- [Task objective]:
Output every entry below exactly as it is written.

*** Data for this task

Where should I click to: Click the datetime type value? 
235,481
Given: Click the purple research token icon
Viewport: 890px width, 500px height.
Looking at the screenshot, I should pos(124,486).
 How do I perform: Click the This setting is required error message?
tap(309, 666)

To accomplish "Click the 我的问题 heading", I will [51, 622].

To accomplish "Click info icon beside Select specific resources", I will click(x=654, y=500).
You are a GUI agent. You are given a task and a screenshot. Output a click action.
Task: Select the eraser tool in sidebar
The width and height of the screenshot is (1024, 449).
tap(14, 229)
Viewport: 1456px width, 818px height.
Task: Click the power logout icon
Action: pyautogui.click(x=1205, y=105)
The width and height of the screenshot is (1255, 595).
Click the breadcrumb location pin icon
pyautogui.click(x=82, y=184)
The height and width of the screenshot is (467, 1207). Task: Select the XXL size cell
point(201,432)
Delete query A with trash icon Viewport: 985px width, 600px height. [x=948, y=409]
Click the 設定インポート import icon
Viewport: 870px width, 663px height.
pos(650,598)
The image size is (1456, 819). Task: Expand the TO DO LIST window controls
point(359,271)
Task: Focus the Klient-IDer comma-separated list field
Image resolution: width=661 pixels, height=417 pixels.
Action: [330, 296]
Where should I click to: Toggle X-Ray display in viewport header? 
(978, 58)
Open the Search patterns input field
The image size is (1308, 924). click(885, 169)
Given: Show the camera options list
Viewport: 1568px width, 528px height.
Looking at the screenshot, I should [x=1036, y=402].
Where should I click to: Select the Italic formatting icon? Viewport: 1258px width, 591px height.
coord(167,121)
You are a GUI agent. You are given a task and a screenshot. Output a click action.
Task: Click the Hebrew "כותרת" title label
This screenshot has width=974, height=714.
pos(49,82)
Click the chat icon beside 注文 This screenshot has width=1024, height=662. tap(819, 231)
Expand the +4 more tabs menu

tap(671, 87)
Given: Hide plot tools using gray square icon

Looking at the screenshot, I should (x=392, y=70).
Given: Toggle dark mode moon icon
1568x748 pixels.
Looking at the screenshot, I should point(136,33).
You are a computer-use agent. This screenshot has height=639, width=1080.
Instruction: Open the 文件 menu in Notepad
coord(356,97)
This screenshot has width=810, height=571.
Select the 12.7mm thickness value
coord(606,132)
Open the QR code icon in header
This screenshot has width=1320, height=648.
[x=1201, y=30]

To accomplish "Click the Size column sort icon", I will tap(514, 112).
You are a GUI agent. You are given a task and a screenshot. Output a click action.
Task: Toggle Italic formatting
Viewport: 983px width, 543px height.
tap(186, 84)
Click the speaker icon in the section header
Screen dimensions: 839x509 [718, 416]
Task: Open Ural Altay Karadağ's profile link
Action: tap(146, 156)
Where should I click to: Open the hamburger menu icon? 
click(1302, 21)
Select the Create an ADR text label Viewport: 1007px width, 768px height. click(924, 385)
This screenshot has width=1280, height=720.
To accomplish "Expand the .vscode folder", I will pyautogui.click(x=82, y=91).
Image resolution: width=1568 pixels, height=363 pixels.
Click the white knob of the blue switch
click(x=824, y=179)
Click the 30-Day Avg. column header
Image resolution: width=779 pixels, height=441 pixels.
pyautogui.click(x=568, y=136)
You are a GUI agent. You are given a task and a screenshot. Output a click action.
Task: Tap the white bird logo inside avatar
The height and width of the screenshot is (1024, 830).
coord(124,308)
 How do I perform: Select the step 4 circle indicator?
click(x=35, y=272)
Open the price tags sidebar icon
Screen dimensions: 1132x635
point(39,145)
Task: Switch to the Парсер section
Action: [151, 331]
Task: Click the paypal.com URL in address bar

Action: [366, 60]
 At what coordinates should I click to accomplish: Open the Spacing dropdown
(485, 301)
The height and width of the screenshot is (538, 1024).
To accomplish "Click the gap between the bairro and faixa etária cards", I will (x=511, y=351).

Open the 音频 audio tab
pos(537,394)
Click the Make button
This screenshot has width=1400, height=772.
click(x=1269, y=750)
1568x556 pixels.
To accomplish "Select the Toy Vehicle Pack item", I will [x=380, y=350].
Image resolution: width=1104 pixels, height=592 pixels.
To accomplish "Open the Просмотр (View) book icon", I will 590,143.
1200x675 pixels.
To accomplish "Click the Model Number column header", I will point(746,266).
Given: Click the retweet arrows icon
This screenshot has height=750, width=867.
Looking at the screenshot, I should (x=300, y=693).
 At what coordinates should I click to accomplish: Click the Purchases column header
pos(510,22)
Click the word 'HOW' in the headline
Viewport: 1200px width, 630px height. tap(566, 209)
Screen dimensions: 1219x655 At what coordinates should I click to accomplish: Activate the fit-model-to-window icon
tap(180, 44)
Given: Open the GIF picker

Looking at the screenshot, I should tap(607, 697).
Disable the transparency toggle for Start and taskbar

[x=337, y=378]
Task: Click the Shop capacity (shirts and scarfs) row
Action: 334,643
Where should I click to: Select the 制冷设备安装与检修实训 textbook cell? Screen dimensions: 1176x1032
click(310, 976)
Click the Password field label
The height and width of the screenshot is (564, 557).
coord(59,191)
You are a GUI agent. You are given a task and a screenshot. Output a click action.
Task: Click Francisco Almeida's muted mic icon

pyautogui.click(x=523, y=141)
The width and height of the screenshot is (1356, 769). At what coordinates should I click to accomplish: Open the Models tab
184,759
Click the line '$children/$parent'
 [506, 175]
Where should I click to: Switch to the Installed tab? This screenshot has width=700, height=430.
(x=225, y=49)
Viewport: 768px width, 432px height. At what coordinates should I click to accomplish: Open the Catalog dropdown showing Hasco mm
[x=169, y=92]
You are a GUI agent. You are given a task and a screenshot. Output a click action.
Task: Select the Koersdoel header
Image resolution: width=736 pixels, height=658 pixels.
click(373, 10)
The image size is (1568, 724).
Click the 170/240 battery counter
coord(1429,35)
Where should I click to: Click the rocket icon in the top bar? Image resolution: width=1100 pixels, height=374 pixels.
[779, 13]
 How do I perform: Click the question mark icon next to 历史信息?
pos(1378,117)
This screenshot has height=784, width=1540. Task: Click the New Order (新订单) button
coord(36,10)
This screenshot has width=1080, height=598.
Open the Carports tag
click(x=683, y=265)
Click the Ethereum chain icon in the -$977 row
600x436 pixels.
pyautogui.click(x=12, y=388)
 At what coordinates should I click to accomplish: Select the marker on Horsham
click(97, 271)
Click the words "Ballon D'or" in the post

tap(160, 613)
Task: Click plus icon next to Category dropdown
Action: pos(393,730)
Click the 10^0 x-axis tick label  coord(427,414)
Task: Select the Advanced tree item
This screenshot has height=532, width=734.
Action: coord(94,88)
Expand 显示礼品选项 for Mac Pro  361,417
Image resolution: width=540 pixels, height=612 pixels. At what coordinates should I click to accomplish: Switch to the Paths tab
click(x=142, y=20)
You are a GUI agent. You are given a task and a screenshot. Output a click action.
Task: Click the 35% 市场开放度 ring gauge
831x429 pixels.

******

- [Solved problem]:
Where should I click to: Click the datetime type value? 
235,481
Given: Click the purple research token icon
Viewport: 890px width, 500px height.
Looking at the screenshot, I should pos(124,486).
 How do I perform: Click the This setting is required error message?
tap(309, 666)

To accomplish "Click the 我的问题 heading", I will [51, 622].

To accomplish "Click info icon beside Select specific resources", I will click(x=654, y=500).
You are a GUI agent. You are given a task and a screenshot. Output a click action.
Task: Select the eraser tool in sidebar
The width and height of the screenshot is (1024, 449).
tap(14, 229)
Viewport: 1456px width, 818px height.
Task: Click the power logout icon
Action: pyautogui.click(x=1205, y=105)
The width and height of the screenshot is (1255, 595).
Click the breadcrumb location pin icon
pyautogui.click(x=82, y=184)
The height and width of the screenshot is (467, 1207). Task: Select the XXL size cell
point(201,432)
Delete query A with trash icon Viewport: 985px width, 600px height. [x=948, y=409]
Click the 設定インポート import icon
Viewport: 870px width, 663px height.
pos(650,598)
The image size is (1456, 819). Task: Expand the TO DO LIST window controls
point(359,271)
Task: Focus the Klient-IDer comma-separated list field
Image resolution: width=661 pixels, height=417 pixels.
Action: [330, 296]
Where should I click to: Toggle X-Ray display in viewport header? 
(978, 58)
Open the Search patterns input field
The image size is (1308, 924). click(885, 169)
Given: Show the camera options list
Viewport: 1568px width, 528px height.
Looking at the screenshot, I should [x=1036, y=402].
Where should I click to: Select the Italic formatting icon? Viewport: 1258px width, 591px height.
coord(167,121)
You are a GUI agent. You are given a task and a screenshot. Output a click action.
Task: Click the Hebrew "כותרת" title label
This screenshot has width=974, height=714.
pos(49,82)
Click the chat icon beside 注文 This screenshot has width=1024, height=662. tap(819, 231)
Expand the +4 more tabs menu

tap(671, 87)
Given: Hide plot tools using gray square icon

Looking at the screenshot, I should (x=392, y=70).
Given: Toggle dark mode moon icon
1568x748 pixels.
Looking at the screenshot, I should point(136,33).
You are a computer-use agent. This screenshot has height=639, width=1080.
Instruction: Open the 文件 menu in Notepad
coord(356,97)
This screenshot has width=810, height=571.
Select the 12.7mm thickness value
coord(606,132)
Open the QR code icon in header
This screenshot has width=1320, height=648.
[x=1201, y=30]

To accomplish "Click the Size column sort icon", I will tap(514, 112).
You are a GUI agent. You are given a task and a screenshot. Output a click action.
Task: Toggle Italic formatting
Viewport: 983px width, 543px height.
tap(186, 84)
Click the speaker icon in the section header
Screen dimensions: 839x509 [718, 416]
Task: Open Ural Altay Karadağ's profile link
Action: tap(146, 156)
Where should I click to: Open the hamburger menu icon? 
click(1302, 21)
Select the Create an ADR text label Viewport: 1007px width, 768px height. click(924, 385)
This screenshot has width=1280, height=720.
To accomplish "Expand the .vscode folder", I will pyautogui.click(x=82, y=91).
Image resolution: width=1568 pixels, height=363 pixels.
Click the white knob of the blue switch
click(x=824, y=179)
Click the 30-Day Avg. column header
Image resolution: width=779 pixels, height=441 pixels.
pyautogui.click(x=568, y=136)
You are a GUI agent. You are given a task and a screenshot. Output a click action.
Task: Tap the white bird logo inside avatar
The height and width of the screenshot is (1024, 830).
coord(124,308)
 How do I perform: Select the step 4 circle indicator?
click(x=35, y=272)
Open the price tags sidebar icon
Screen dimensions: 1132x635
point(39,145)
Task: Switch to the Парсер section
Action: [151, 331]
Task: Click the paypal.com URL in address bar

Action: [366, 60]
 At what coordinates should I click to accomplish: Open the Spacing dropdown
(485, 301)
The height and width of the screenshot is (538, 1024).
To accomplish "Click the gap between the bairro and faixa etária cards", I will (x=511, y=351).

Open the 音频 audio tab
pos(537,394)
Click the Make button
This screenshot has width=1400, height=772.
click(x=1269, y=750)
1568x556 pixels.
To accomplish "Select the Toy Vehicle Pack item", I will [x=380, y=350].
Image resolution: width=1104 pixels, height=592 pixels.
To accomplish "Open the Просмотр (View) book icon", I will 590,143.
1200x675 pixels.
To accomplish "Click the Model Number column header", I will point(746,266).
Given: Click the retweet arrows icon
This screenshot has height=750, width=867.
Looking at the screenshot, I should (x=300, y=693).
 At what coordinates should I click to accomplish: Click the Purchases column header
pos(510,22)
Click the word 'HOW' in the headline
Viewport: 1200px width, 630px height. tap(566, 209)
Screen dimensions: 1219x655 At what coordinates should I click to accomplish: Activate the fit-model-to-window icon
tap(180, 44)
Given: Open the GIF picker

Looking at the screenshot, I should tap(607, 697).
Disable the transparency toggle for Start and taskbar

[x=337, y=378]
Task: Click the Shop capacity (shirts and scarfs) row
Action: 334,643
Where should I click to: Select the 制冷设备安装与检修实训 textbook cell? Screen dimensions: 1176x1032
click(310, 976)
Click the Password field label
The height and width of the screenshot is (564, 557).
coord(59,191)
You are a GUI agent. You are given a task and a screenshot. Output a click action.
Task: Click Francisco Almeida's muted mic icon

pyautogui.click(x=523, y=141)
The width and height of the screenshot is (1356, 769). At what coordinates should I click to accomplish: Open the Models tab
184,759
Click the line '$children/$parent'
 [506, 175]
Where should I click to: Switch to the Installed tab? This screenshot has width=700, height=430.
(x=225, y=49)
Viewport: 768px width, 432px height. At what coordinates should I click to accomplish: Open the Catalog dropdown showing Hasco mm
[x=169, y=92]
You are a GUI agent. You are given a task and a screenshot. Output a click action.
Task: Select the Koersdoel header
Image resolution: width=736 pixels, height=658 pixels.
click(373, 10)
The image size is (1568, 724).
Click the 170/240 battery counter
coord(1429,35)
Where should I click to: Click the rocket icon in the top bar? Image resolution: width=1100 pixels, height=374 pixels.
[779, 13]
 How do I perform: Click the question mark icon next to 历史信息?
pos(1378,117)
This screenshot has height=784, width=1540. Task: Click the New Order (新订单) button
coord(36,10)
This screenshot has width=1080, height=598.
Open the Carports tag
click(x=683, y=265)
Click the Ethereum chain icon in the -$977 row
600x436 pixels.
pyautogui.click(x=12, y=388)
 At what coordinates should I click to accomplish: Select the marker on Horsham
click(97, 271)
Click the words "Ballon D'or" in the post

tap(160, 613)
Task: Click plus icon next to Category dropdown
Action: pos(393,730)
Click the 10^0 x-axis tick label  coord(427,414)
Task: Select the Advanced tree item
This screenshot has height=532, width=734.
Action: coord(94,88)
Expand 显示礼品选项 for Mac Pro  361,417
Image resolution: width=540 pixels, height=612 pixels. At what coordinates should I click to accomplish: Switch to the Paths tab
click(x=142, y=20)
You are a GUI agent. You are given a task and a screenshot. Output a click action.
Task: Click the 35% 市场开放度 ring gauge
831x429 pixels.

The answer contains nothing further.